Psychology of Self Love

Emotionally healthy self love would seem to be an obvious practice for all people. And I am sure most people believe their method of self care is best for them. However, men and women throughout society have been misled through a lack of training and understanding of the true psychology of self love. True mental health and personal love can only be known through the power of knowing one's self and living life at soul level.

This is not a religious activity. The soul is an innate aspect of the total human being. Just like electricity in a wire, the soul is the power that activates the body, for neither can serve its purpose without the other.

Most people I run into in my life seem to live according to the precepts of their personality. If you ask them who they are, they quickly list off their occupation, hobbies, relationships and body quirks. What they don't seem to realize is that these aspects are fleeting at best and definitely subject to change at any moment. When a person perceives themselves in this manner, they are externalizing their self. This causes an inability to truly know and therefore love themselves, for how can you love something you do not know? The love they feel is based on anything but their true self.

In my book
What Your Mom And Dad Didn't Know they Were Teaching You, I place a great deal of emphasis on the need for each individual to let go of their identification with the external world. In order to truly know one's self and therefore truly self love, one needs to place themselves in a state of detachment from the outer world so they can feel their own inner self, the feeling of "being" within their own body.

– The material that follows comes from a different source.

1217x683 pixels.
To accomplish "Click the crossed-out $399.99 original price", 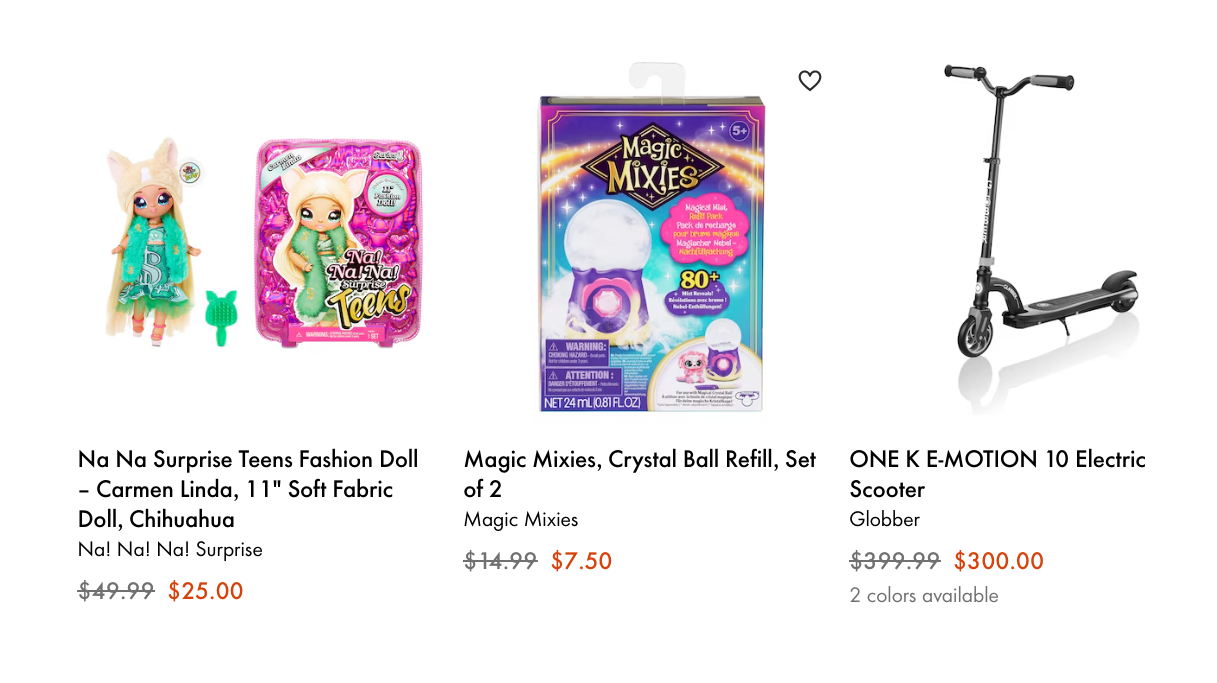I will coord(895,561).
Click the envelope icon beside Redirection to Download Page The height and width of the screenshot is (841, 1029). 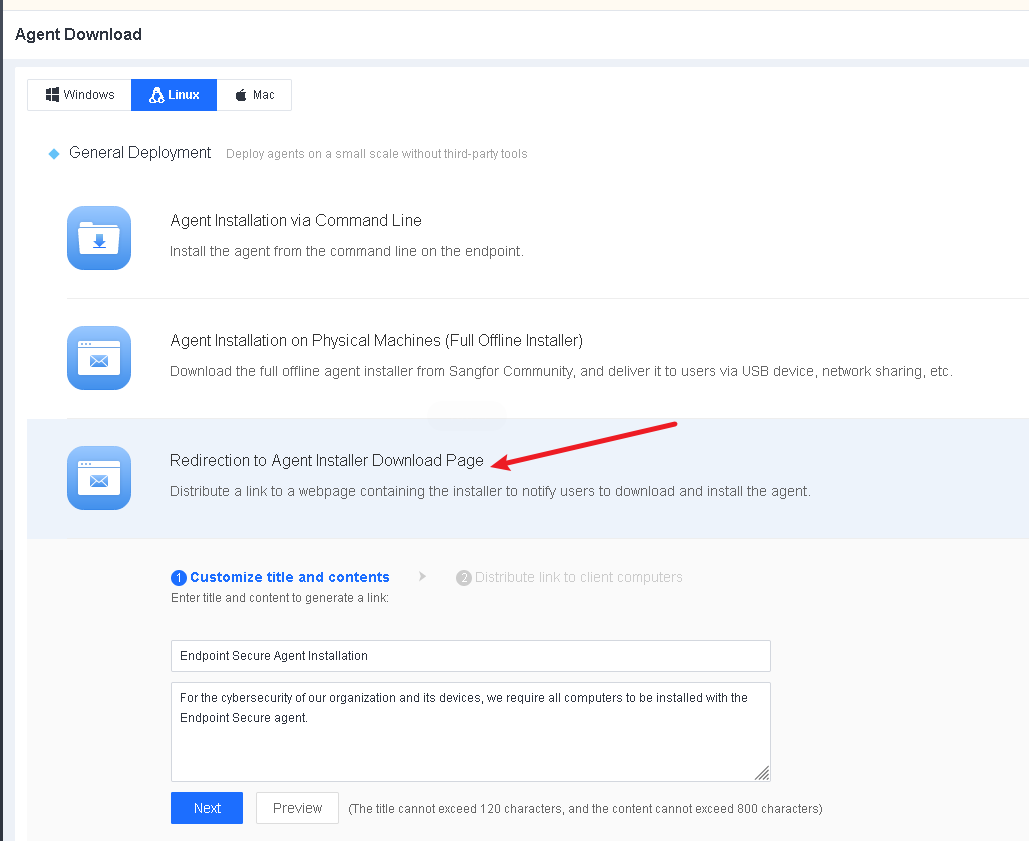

This is not a new dimension of understanding but more a return to the way we were built before the ego got head job. The slogan of my book is:
We were born in safety, then trained out of it.
If you look at a young child, you see the innocence of their truth. They know and love themselves because they have not learned otherwise. Similarly, if you watch a martial arts master, this person will demonstrate the same characteristic. They both know the feeling of being one with themselves.

Now is the time for each of us to return to the world of true safety, the world of basing our love for ourselves on the knowing of the inner self. It is the only way we can ever know the true depth of love.

In this manner, the psychology of self love is an understanding of the positive force that anchors our life in the universal energy of all rather than the limited energy of the ego.

When a person's life is anchored in the inner self, life's external distractions create a less traumatic emphasis on the mental/emotional bodies.

Life is full of situations and will be until we pass on, however, they can be interacted with in a more enjoyable and less threatening manner simply by realizing that they do not have to jeopardize our perception of self and our worthiness as a human being just because they happened.

Life happens. We have the ability to choose how we play in it. By anchoring ourselves in the essence of our inner self, the psychology of self love becomes a simple knowing of the feeling of who we are as an infinite being.